SEDE Principal: Urb. Boleita Sur, Calle Santa Ana, Edif. Santa Joana, Caracas, Venezuela

Declaración de fe

A continuación expresamos los principios de fe que rigen nuestras acciones:

  • Creemos en las Sagradas Escrituras, la Biblia, como la palabra inspirada de Dios; mediante la cual se le revela al ser humano; la constitución de nuestra única regla infalible de fe y conducta.

  • Creemos en la Trinidad; en la existencia de un solo Dios, infinitamente perfecto, creador y Señor del universo, manifestado eternamente en tres personas: Padre, Hijo y Espíritu Santo; idénticos en sustancia, atributos, poder y gloria; quien gobierna y sustenta todas las cosas.

  • Creemos en Jesucristo, verdadero Dios y verdadero hombre, concebido por el Espíritu Santo y nacido de María virgen, en su muerte en la cruz, en su resurreción corporal, en su ascensión a la diestra del Padre, en su victoria sobre la muerte y sobre los poderes de las tinieblas y en su obra intercesora ante el Padre.

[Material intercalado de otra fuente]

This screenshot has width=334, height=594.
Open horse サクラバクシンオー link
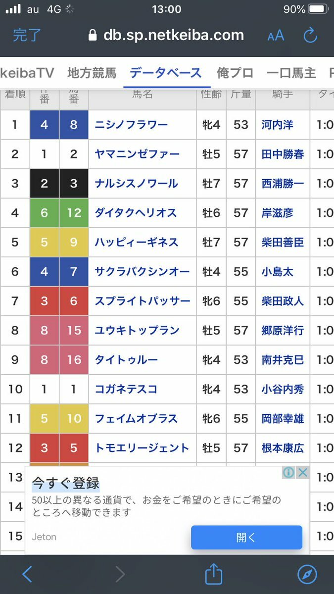[143, 272]
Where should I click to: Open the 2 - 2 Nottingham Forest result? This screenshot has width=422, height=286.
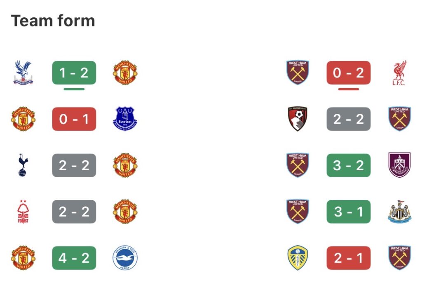coord(74,211)
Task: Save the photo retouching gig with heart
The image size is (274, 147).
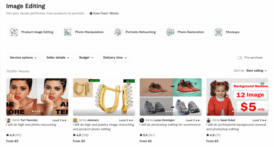Action: [62, 84]
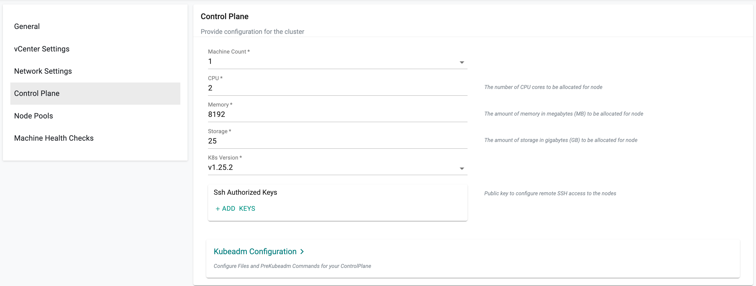Click the Node Pools sidebar icon
This screenshot has width=756, height=286.
33,116
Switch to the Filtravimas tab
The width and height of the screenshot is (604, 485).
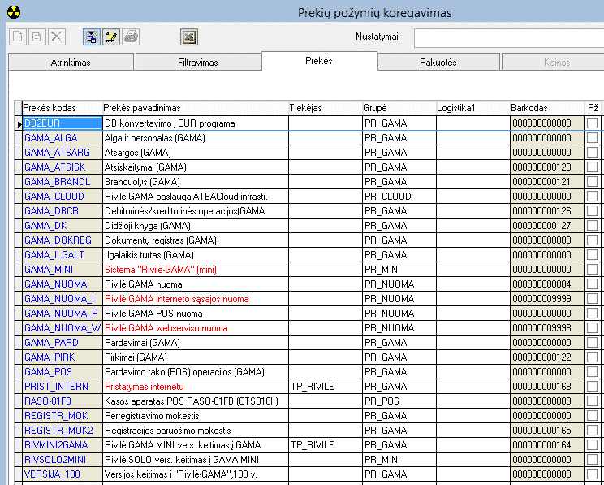click(197, 63)
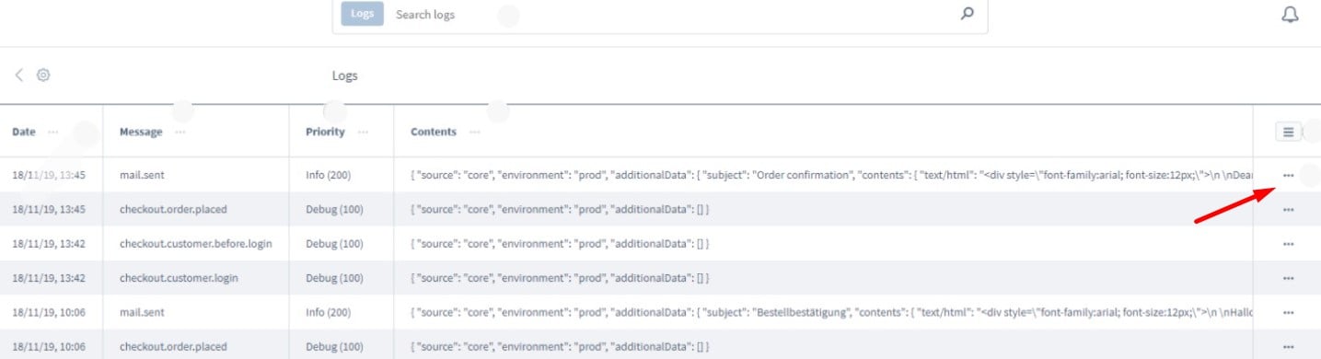Viewport: 1321px width, 359px height.
Task: Click the Logs search tag
Action: pyautogui.click(x=363, y=14)
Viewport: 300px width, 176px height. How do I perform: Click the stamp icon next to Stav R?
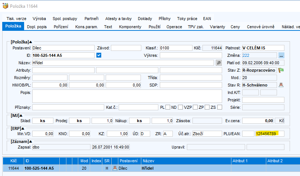pyautogui.click(x=281, y=85)
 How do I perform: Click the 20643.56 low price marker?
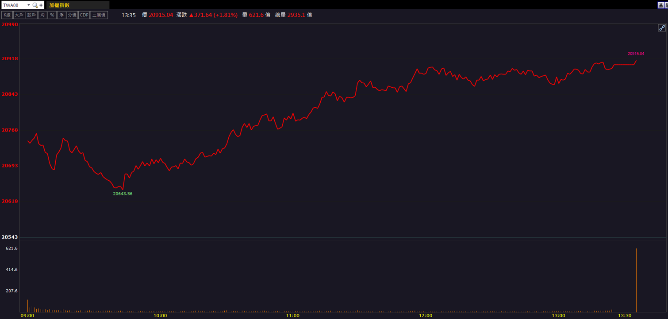(x=123, y=194)
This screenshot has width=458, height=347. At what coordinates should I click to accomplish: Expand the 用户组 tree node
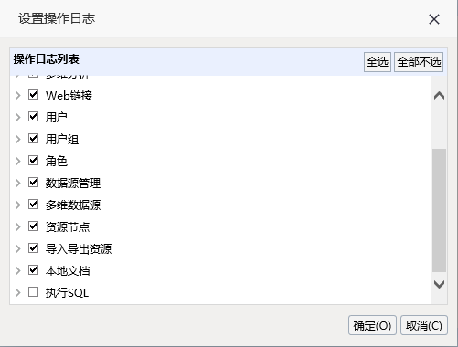(x=18, y=139)

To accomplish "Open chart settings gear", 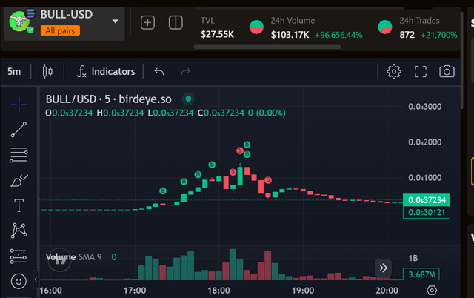I will click(x=394, y=72).
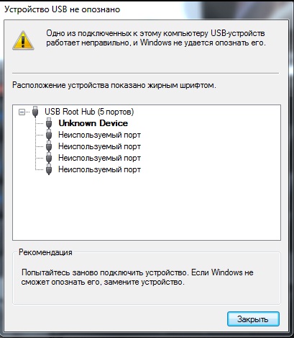Click the text Расположение устройства показано жирным шрифтом
Viewport: 294px width, 338px height.
(114, 85)
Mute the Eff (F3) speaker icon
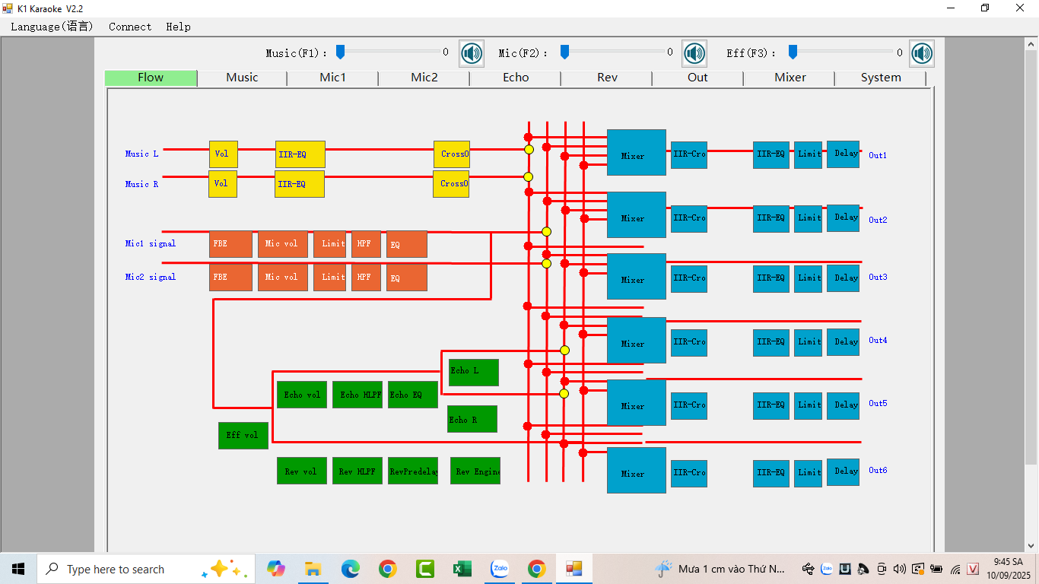 click(922, 53)
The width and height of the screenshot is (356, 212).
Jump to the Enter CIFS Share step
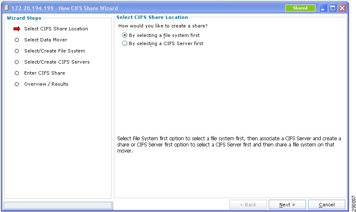pos(45,73)
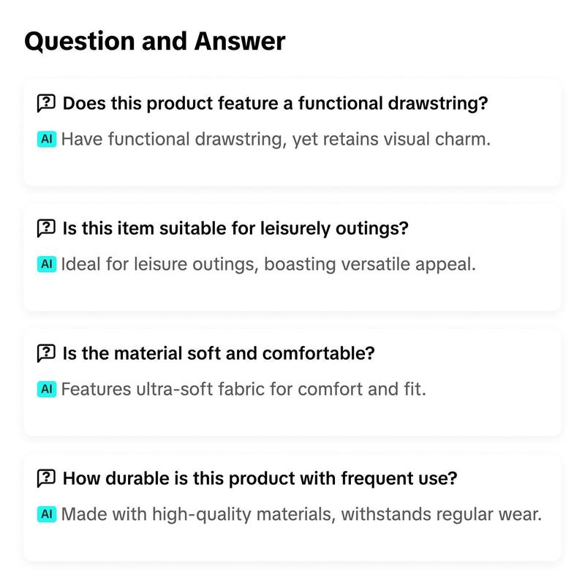585x585 pixels.
Task: Open the "Does this product feature a functional drawstring?" question
Action: (x=275, y=103)
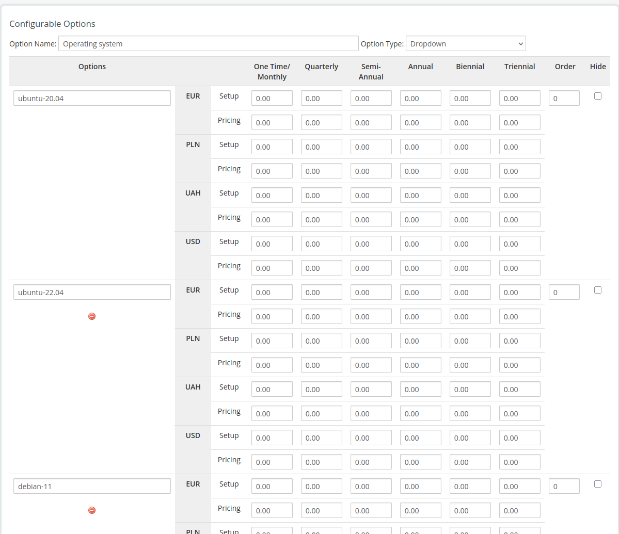619x534 pixels.
Task: Tick Hide checkbox for ubuntu-20.04
Action: [x=598, y=96]
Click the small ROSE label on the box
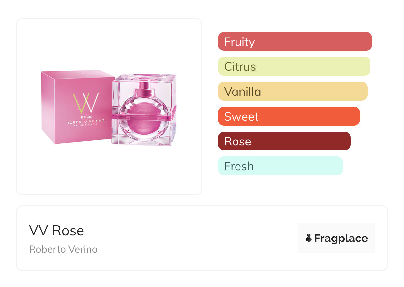This screenshot has height=287, width=404. 86,117
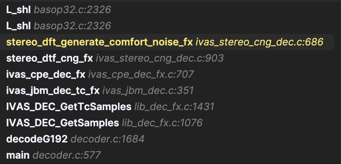Viewport: 341px width, 164px height.
Task: Click the lib_dec_fx.c:1076 file reference
Action: tap(162, 123)
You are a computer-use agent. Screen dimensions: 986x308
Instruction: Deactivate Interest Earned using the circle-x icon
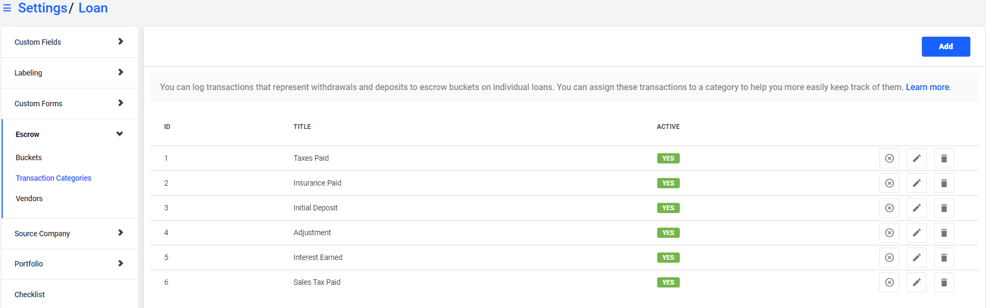point(890,258)
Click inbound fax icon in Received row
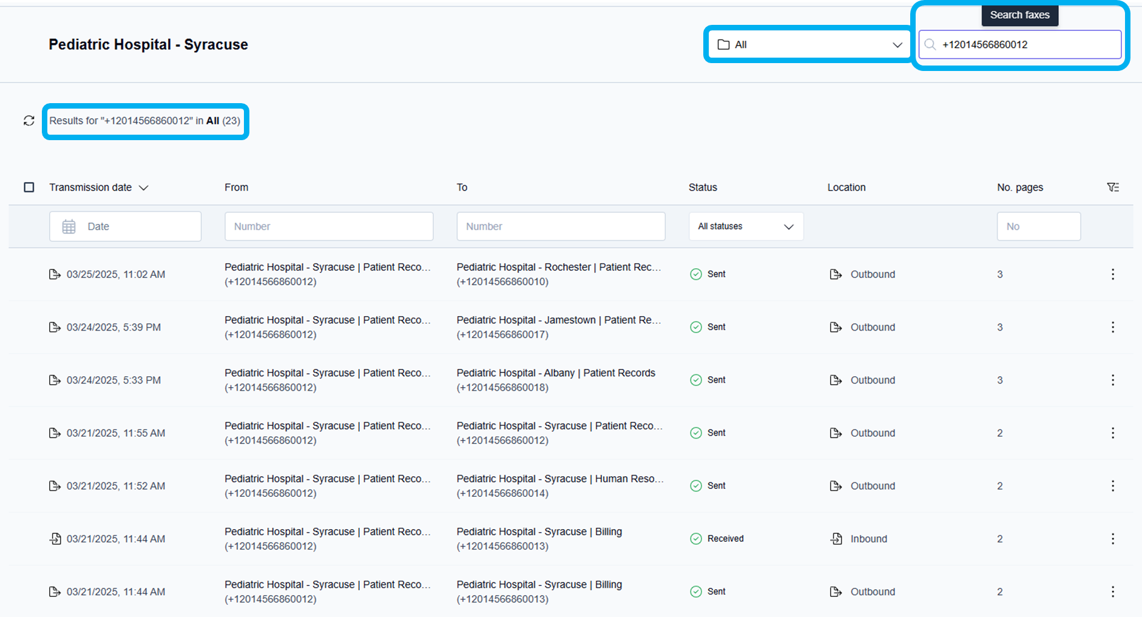 [836, 539]
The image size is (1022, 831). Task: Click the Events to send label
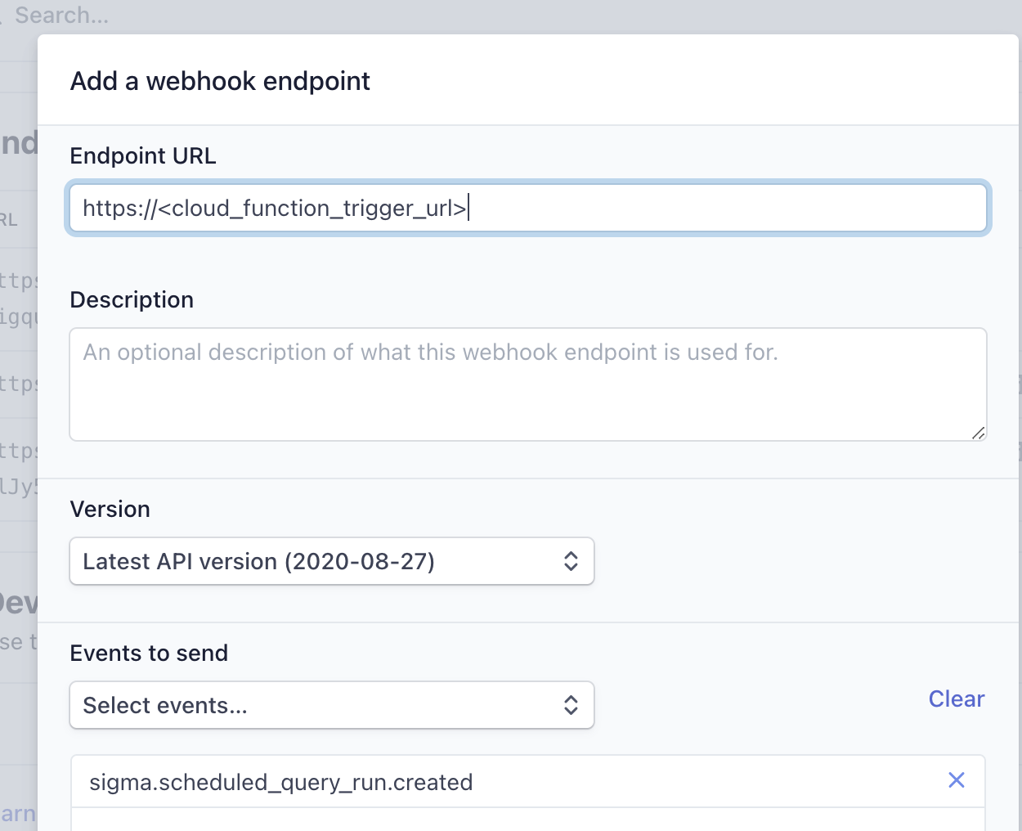point(149,654)
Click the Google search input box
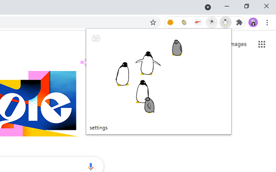The width and height of the screenshot is (276, 172). pyautogui.click(x=43, y=166)
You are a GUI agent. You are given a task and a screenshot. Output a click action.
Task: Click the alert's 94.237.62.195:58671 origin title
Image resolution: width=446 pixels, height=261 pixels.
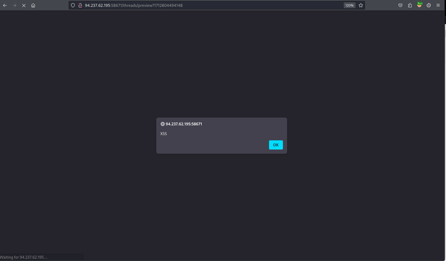(x=184, y=124)
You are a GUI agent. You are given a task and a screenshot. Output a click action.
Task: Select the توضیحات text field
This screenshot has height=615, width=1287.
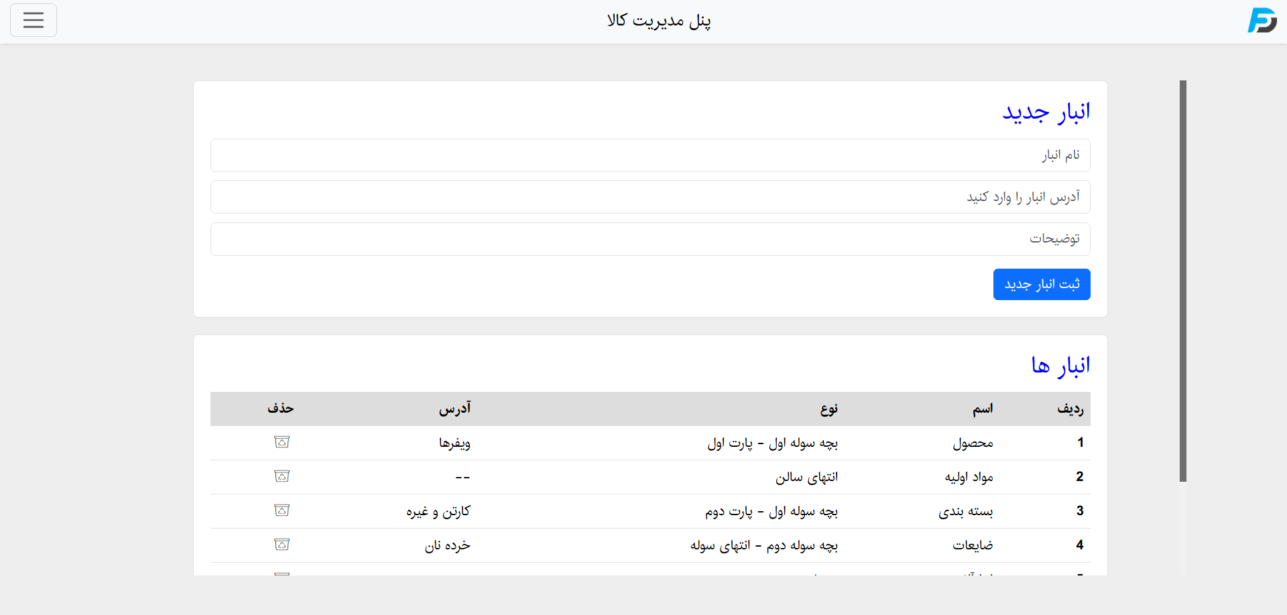pyautogui.click(x=650, y=239)
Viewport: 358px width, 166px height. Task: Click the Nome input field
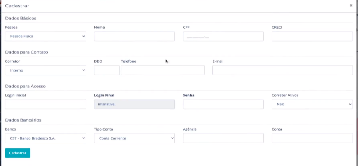pyautogui.click(x=134, y=36)
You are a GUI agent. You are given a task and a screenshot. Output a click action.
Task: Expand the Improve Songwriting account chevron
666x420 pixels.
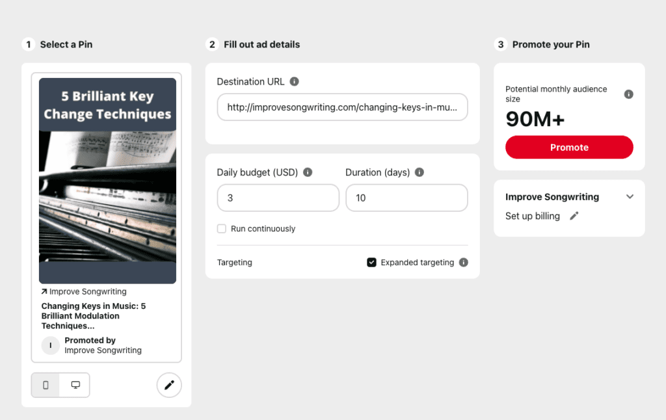point(629,197)
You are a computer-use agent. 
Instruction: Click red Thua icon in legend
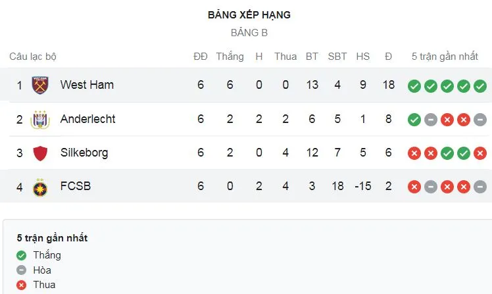pyautogui.click(x=23, y=285)
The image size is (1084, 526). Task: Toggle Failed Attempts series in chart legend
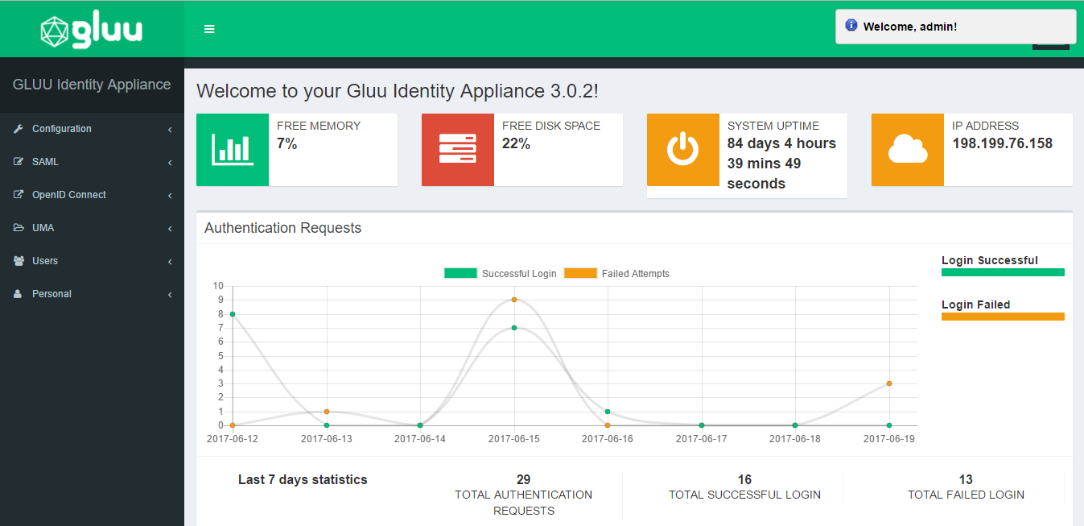(x=616, y=274)
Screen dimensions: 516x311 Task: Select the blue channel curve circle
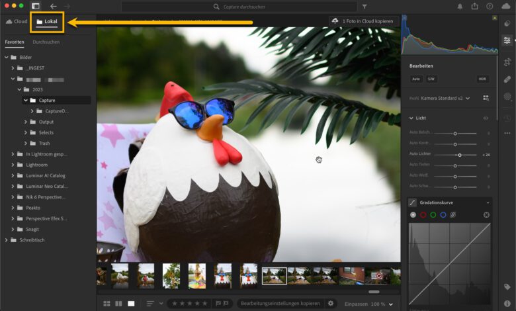click(x=443, y=215)
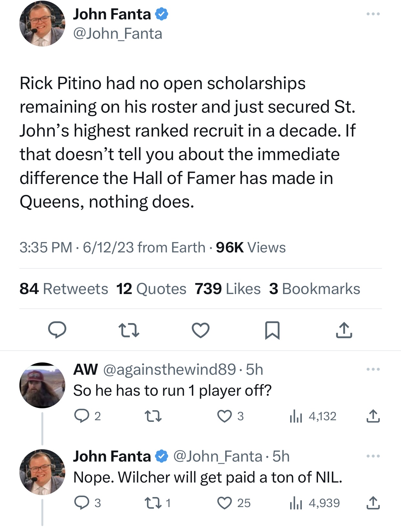Screen dimensions: 401x529
Task: Reply to John Fanta's main tweet
Action: 57,330
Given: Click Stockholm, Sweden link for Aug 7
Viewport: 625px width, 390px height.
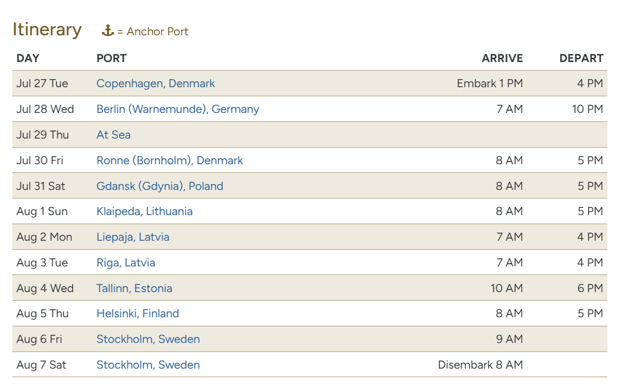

  • Creemos en el Espíritu Santo, el cual es enviado para morar en el creyente, produciendo convicción de pecado, fe y un nuevo nacimiento; regenerándolo, guiándolo, enseñándolo, santificándolo para la gloria de Dios.
  • Creemos en la salvación integral del ser humano (cuerpo, alma y espíritu), ofrecida gratuitamente a tráves de Jesucristo, único mediador entre Dios y la humanidad, quien murió en la cruz para el perdón de todos nuestros pecados.

  • Creemos en el bautismo en agua por inmersión; cada persona que se arrepiente de sus pecados debe ser bautizado en el nombre del Padre, del hijo, y del Espíritu Santo como obediencia a la ordenanza dada por el Señor a su iglesia y como testimonio público de conversión al evangelio de Jesucristo, identificándose con su muerte, sepultura y resurrección.

  • Creemos en la Santa Cena o cena del Señor, como la conmemoración y participación simbólica de su muerte, señal del nuevo pacto, y anuncio de su segunda venida.

  • Creemos en la segunda venida de Cristo, en la resurreción de los muertos, en el juicio final, y en el establecimiento de su reino glorioso. Asimismo que los incrédulos serán separados eternamente de la presencia de Dios y los justos vivirán con él por siempre en una tierra nueva y un cielo nuevo.

  • Creemos en la iglesia, en el sacerdocio de todos aquellos que creen en el Señor Jesucristo, que son redimidos por su sangre, que han nacido de nuevo y que en la unidad del Espíritu Santo constituyen el cuerpo; comprometidos con el mandamiento de la proclamación del evangelio en todo el mundo, el servicio de amor al prójimo, la congregación en santidad para la adoración a Dios, la edificación por medio de la Palabra, y la oración y la comunión de unos con otros para el fortalecimiento de la fe, cuya cabeza es Cristo.

  • Creemos en el poder de la oración, en sus diversas formas y manifestaciones que invaden lo imposible para transformar las circunstancias, para hacer retroceder las tinieblas y atar a los demonios, y para mover la mano de Dios en la dirección de su voluntad.

  • Creemos en el diezmo (fidelidad) y en las ofrendas (gratitud), como medio usado por Dios para bendecir nuestras vidas, sostener el reino y desarrollar la visión de la iglesia.